After completing the last article on the introduction of REITs, I started wondering at the flexibility of Islamic finance, which is able to fulfill all needs of a modern-day Islamic investor so that he or she does not have any feelings of the Islamic financing principles curtailing his or her urge to benefit from the new investment channels.
Not only that, the Islamic financing and investment parameters protect the investor from harm as I had described with real life examples while explaining the nitty-gritty of an Islamic fund.
Taking the example of REITs: the fractionalization of property ownership was the phenomenon observed for an inherited property if the deceased leaves behind parents, wives, several sons and many daughters.
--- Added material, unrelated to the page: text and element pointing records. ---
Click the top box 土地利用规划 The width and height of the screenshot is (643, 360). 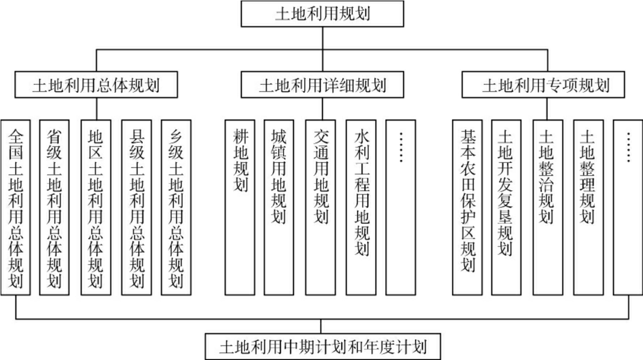click(x=322, y=14)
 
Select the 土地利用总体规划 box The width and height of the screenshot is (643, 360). click(x=96, y=85)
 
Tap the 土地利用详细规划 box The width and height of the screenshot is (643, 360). click(x=322, y=85)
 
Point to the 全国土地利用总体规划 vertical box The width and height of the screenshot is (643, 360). click(x=16, y=207)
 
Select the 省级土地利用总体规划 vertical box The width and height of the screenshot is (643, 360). click(x=55, y=207)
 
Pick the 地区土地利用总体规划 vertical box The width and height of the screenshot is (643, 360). click(x=95, y=207)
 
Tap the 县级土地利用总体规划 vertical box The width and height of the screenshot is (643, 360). click(x=136, y=207)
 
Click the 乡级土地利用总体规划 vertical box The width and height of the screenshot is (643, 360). click(x=176, y=207)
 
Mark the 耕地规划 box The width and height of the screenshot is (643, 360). click(x=240, y=207)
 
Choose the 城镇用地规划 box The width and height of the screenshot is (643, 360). click(x=279, y=207)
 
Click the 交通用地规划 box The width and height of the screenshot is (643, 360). click(x=321, y=207)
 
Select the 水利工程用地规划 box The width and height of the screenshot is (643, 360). click(x=361, y=207)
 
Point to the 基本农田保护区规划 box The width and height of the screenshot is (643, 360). click(x=467, y=207)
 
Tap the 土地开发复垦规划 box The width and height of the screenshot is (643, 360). click(x=506, y=207)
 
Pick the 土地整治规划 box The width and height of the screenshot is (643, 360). click(x=547, y=207)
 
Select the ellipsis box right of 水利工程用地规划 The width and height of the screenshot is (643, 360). click(x=400, y=207)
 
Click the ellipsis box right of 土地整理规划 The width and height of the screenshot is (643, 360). click(x=628, y=207)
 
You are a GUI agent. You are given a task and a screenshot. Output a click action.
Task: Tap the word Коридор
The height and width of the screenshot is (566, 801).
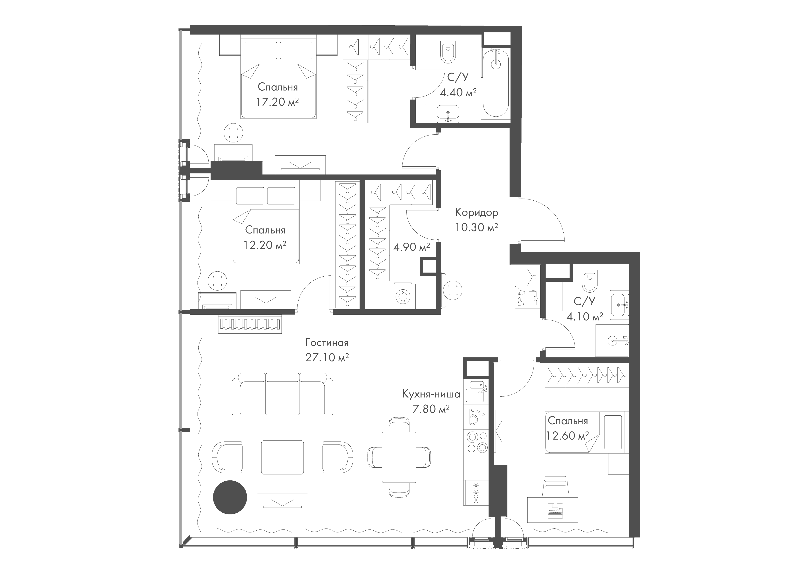tap(477, 212)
As per the inheritance law described in Sura Nisa (Chapter 4) of the Holy Quran, verses No 11–14, they all own the share in the property jointly based on the ratio specifically mentioned for each type of inheritor.
A scholar had once quipped that the inheritance is so clearly defined in the Quran that you do not need an accountant for the allocation of the ownership of the inherited wealth and that any person can easily find out the share he or she has inherited.
The ratios not only apply on the immovable properties inherited by the heirs but also on the other kinds of wealth such as cash, gold and silver. Add to that the current perspective that they also do apply on bank accounts, shares and bonds (or Sukuk), cars, businesses and any other form of wealth.
As such, when the first REIT was introduced in Islamic finance with the concept of pro-rata ownership by scores of investors, the concept was not alien to the Shariah scholars who willingly approved it, albeit with the customary caution that the assets must not be used for any Shariah-repugnant purposes.
So, therefore, the flexibility of the Islamic financing principles was successfully tested when the REITs started entering the Islamic finance arena and were warmly greeted by the Islamic institutional and individual investors.
It is important that I set the record straight before moving on that a conventional REIT where the assets are not being used for any non-compliant activity cannot still be classified as an Islamic REIT and declared open for Islamic investors. This argument has emanated from a Southeast Asian country that such REITs should be considered as permissible for Islamic investors.
The reason why I am not in agreement with such a proposition is that for a REIT to be approved for Islamic investors, it is mandatory that its documentation are drawn on Shariah lines, and reviewed and approved by the REIT’s Shariah board through a formal Fatwa. Moreover, the Shariah board will carry out periodical Shariah audits on all REIT matters and transactions and discard any tainted income found in the profit and loss account (tainted income includes interest income and any other impermissible earnings), and finally allocates Zakat from the net income, prior to the distribution of dividends to shareholders. All of this is absent in a conventional REIT even if its assets are not breaching any Shariah boundaries.
When I worked on providing advisory for the first Islamic REIT launched in the UAE, a situation arose when an ultra-large international conventional financial institution desired to acquire on a long-term basis the full floors of a high-rise building recently included by the REIT in its ownership portfolio.
Most certainly, it was a very lucrative proposition for the REIT operator not only from a financial perspective but also with regards to prestige. Nonetheless, much to the disappointment of the REIT’s operator, the Shariah board stood its ground and did not allow the property to be leased to a conventional financial institution. In their decision, the Shariah scholars mentioned that the REIT operator may lease the floors to the conventional financial institution for the sake of prestige (which may help to attract other tenants), provided it is prepared to donate the entire rental income to charity. Need I say that the operator never went back to the Shariah board for any unreasonable demands thereafter.
Although I expect my readers to know by now as to which assets may not qualify for an Islamic REIT, at the cost of repetition, I provide below a short checklist comprising the no-go areas. These are conventional resorts and hotels, shopping centers where Shariah-repugnant activities are carried out (save as these can be carved out), buildings with branches of conventional banks, insurance companies and any other conventional financial institutions if housed in the building (save as these can be carved out while purchasing the asset).
A narrow window does exist where the Shariah board may allow the REIT to proceed for the acquisition of assets with repugnant tenancy income, provided it is below a certain threshold (say 5% of the total REIT income) and that such an amount is donated by the REIT operator to charity as part of purification before distribution to shareholders.
The purpose of this educative series and the article is not to hurt any religious or commercial sentiments either consciously or even unwittingly.